* What needs to be done *
Lines before the one containing "The image size is (1024, 558)." are to be skipped; reproduce that line and the rest of the records below exactly.

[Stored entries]

++++++++++

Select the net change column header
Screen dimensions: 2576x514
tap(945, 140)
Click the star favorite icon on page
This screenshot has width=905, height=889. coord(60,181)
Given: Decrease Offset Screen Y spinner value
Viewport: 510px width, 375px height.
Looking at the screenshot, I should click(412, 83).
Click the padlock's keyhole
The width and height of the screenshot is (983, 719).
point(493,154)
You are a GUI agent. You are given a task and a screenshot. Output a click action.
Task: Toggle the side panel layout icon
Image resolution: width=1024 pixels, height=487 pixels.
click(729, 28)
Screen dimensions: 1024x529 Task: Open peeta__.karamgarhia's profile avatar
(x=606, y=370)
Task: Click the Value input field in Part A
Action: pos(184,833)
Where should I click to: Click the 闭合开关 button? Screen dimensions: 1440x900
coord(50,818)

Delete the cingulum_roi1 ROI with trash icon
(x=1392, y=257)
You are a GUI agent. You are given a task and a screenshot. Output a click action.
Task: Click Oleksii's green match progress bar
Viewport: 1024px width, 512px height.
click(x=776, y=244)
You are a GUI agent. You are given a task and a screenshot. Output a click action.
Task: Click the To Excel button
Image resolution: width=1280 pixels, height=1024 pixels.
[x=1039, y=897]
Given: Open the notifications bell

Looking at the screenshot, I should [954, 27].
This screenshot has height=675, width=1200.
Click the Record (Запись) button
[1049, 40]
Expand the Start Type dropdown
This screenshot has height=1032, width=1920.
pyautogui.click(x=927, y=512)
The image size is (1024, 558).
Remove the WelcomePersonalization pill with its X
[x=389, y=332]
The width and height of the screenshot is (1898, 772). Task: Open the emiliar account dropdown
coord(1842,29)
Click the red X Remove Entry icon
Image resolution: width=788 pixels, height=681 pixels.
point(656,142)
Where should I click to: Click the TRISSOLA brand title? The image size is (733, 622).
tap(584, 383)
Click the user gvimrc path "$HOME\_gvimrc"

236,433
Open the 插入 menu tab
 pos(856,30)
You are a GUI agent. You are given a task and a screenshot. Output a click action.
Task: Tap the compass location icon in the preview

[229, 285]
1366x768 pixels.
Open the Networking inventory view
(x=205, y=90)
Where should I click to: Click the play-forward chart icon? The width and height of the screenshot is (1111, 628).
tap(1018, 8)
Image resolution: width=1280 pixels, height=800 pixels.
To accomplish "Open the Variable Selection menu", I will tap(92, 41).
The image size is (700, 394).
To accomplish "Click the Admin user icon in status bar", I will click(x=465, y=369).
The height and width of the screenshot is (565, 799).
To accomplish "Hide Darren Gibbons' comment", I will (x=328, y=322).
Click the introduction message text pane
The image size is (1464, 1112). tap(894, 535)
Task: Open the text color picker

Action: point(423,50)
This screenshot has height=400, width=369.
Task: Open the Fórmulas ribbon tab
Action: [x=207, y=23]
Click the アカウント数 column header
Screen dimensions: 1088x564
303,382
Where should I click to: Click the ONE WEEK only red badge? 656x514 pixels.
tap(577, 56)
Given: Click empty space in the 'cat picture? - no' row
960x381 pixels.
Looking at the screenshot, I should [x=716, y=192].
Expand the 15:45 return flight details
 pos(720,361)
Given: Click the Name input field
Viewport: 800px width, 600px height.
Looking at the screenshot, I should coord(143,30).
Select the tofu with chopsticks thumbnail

++++++++++

* Solution below *
The image size is (1024, 558).
Remove the WelcomePersonalization pill with its X
[x=389, y=332]
The width and height of the screenshot is (1898, 772). Task: Open the emiliar account dropdown
coord(1842,29)
Click the red X Remove Entry icon
Image resolution: width=788 pixels, height=681 pixels.
point(656,142)
Where should I click to: Click the TRISSOLA brand title? The image size is (733, 622).
tap(584, 383)
Click the user gvimrc path "$HOME\_gvimrc"

236,433
Open the 插入 menu tab
 pos(856,30)
You are a GUI agent. You are given a task and a screenshot. Output a click action.
Task: Tap the compass location icon in the preview

[229, 285]
1366x768 pixels.
Open the Networking inventory view
(x=205, y=90)
Where should I click to: Click the play-forward chart icon? The width and height of the screenshot is (1111, 628).
tap(1018, 8)
Image resolution: width=1280 pixels, height=800 pixels.
To accomplish "Open the Variable Selection menu", I will tap(92, 41).
The image size is (700, 394).
To accomplish "Click the Admin user icon in status bar", I will click(x=465, y=369).
The height and width of the screenshot is (565, 799).
To accomplish "Hide Darren Gibbons' comment", I will (x=328, y=322).
Click the introduction message text pane
The image size is (1464, 1112). tap(894, 535)
Task: Open the text color picker

Action: point(423,50)
This screenshot has height=400, width=369.
Task: Open the Fórmulas ribbon tab
Action: [x=207, y=23]
Click the アカウント数 column header
Screen dimensions: 1088x564
303,382
Where should I click to: Click the ONE WEEK only red badge? 656x514 pixels.
tap(577, 56)
Given: Click empty space in the 'cat picture? - no' row
960x381 pixels.
Looking at the screenshot, I should [x=716, y=192].
Expand the 15:45 return flight details
 pos(720,361)
Given: Click the Name input field
Viewport: 800px width, 600px height.
Looking at the screenshot, I should coord(143,30).
Select the tofu with chopsticks thumbnail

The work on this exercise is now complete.